### DOCUMENT TEXT
%%
Title: Rheumatoid Arthritis - Clinical Aspects I: Comorbidities in Rheumatoid Arthritis

Session Type: Abstract Submissions (ACR)

Background/Purpose:  Anti-TNF biologics have been associated with a reduced risk for acute myocardial infarction (AMI) in some rheumatoid arthritis (RA) populations. The comparative risks for AMI associated with newer biologics with alternative mechanisms of action other than TNF blockade have not been well characterized.

Methods: Using Medicare data from 2006-2011 for patients with RA, we identified new users of abatacept, adalimumab, certolizumab, etanercept, golimumab, infliximab, rituximab and tocilizumab. New users were defined specific to each drug using a 12 month ‘baseline’ period. To increase homogeneity of patients’ characteristics to allow comparison with biologics typically not used as first line agents, patients were required to have used another biologic during baseline.

Eligible subjects must have been continuously enrolled in Medicare Parts A, B and D in baseline and throughout follow up and could not have had a hospitalized AMI during baseline. Follow up started from the drug initiation date and ended at the earliest of: AMI (primary position or non-primary), a 30 day gap in current exposure, death, loss of Medicare coverage or Dec 31, 2011. Confounding was controlled through a person-specific risk score. We calculated the incidence rate of AMI for each biologic and risks during follow-up using Cox regression adjusting for risk score decile, disability, baseline glucocorticoid use, methotrexate use, and dual eligible status, and accounting for clustering of biologic exposure treatment episodes within patients.

Results: Of 27,082 new biologic users, 11.3% initiated etanercept, 15.8% adalimumab, 6.1% certolizumab, 4.4% golimumab, 12.6% infliximab, 29.0% abatacept, 14.6% rituximab and 6.3% tocilizumab. Among 24,237 eligible RA patients, we identified 181 hospitalized AMIs, yielding an overall crude incidence rate of 0.88 / 1000py. After adjustment for potential cofounders and compared to abatacept users, the adjusted hazard ratios of various biologics were not significantly different (Table). Ongoing work is confirming the robustness of the results across a range of sensitivity analyses.
%%
### RECORDED INFORMATION
%%
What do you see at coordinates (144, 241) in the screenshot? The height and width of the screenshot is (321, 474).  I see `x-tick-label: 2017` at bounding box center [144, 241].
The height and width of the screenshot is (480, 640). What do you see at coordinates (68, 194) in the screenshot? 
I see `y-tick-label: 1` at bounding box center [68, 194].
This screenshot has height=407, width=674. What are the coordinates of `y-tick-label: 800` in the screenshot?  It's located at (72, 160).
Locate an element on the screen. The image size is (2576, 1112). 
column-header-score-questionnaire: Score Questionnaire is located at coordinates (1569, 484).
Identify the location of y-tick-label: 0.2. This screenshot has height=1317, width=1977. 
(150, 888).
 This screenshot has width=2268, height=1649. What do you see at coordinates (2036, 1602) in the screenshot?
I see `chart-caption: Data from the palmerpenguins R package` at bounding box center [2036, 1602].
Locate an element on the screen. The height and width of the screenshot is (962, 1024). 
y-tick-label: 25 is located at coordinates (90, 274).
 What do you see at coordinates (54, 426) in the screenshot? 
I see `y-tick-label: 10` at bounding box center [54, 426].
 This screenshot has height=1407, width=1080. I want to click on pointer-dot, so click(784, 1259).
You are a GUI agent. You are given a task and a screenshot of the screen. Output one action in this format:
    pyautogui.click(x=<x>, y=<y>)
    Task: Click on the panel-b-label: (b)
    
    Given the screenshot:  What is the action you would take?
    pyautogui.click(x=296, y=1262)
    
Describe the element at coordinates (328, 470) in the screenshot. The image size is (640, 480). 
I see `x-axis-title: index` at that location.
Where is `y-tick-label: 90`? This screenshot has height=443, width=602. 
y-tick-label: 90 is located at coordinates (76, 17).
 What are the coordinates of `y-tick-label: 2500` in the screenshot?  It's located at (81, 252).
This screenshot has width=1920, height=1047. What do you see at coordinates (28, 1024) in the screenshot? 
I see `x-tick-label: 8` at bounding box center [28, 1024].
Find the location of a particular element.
%%
### ACTIONS TO TAKE
1 - Working from the rheumatoid arthritis abstract, transcribe the passage starting at "Title: Rheumatoid Arthritis" and ending at "been well characterized.".
2 - Name every factor that the rheumatoid arthritis abstract says the Cox regression adjusted for.

### ANSWERS PROVIDED
1 -
Title: Rheumatoid Arthritis - Clinical Aspects I: Comorbidities in Rheumatoid Arthritis

Session Type: Abstract Submissions (ACR)

Background/Purpose:  Anti-TNF biologics have been associated with a reduced risk for acute myocardial infarction (AMI) in some rheumatoid arthritis (RA) populations. The comparative risks for AMI associated with newer biologics with alternative mechanisms of action other than TNF blockade have not been well characterized.

2 -
- Risk score decile
- Disability
- Baseline glucocorticoid use
- Methotrexate use
- Dual eligible status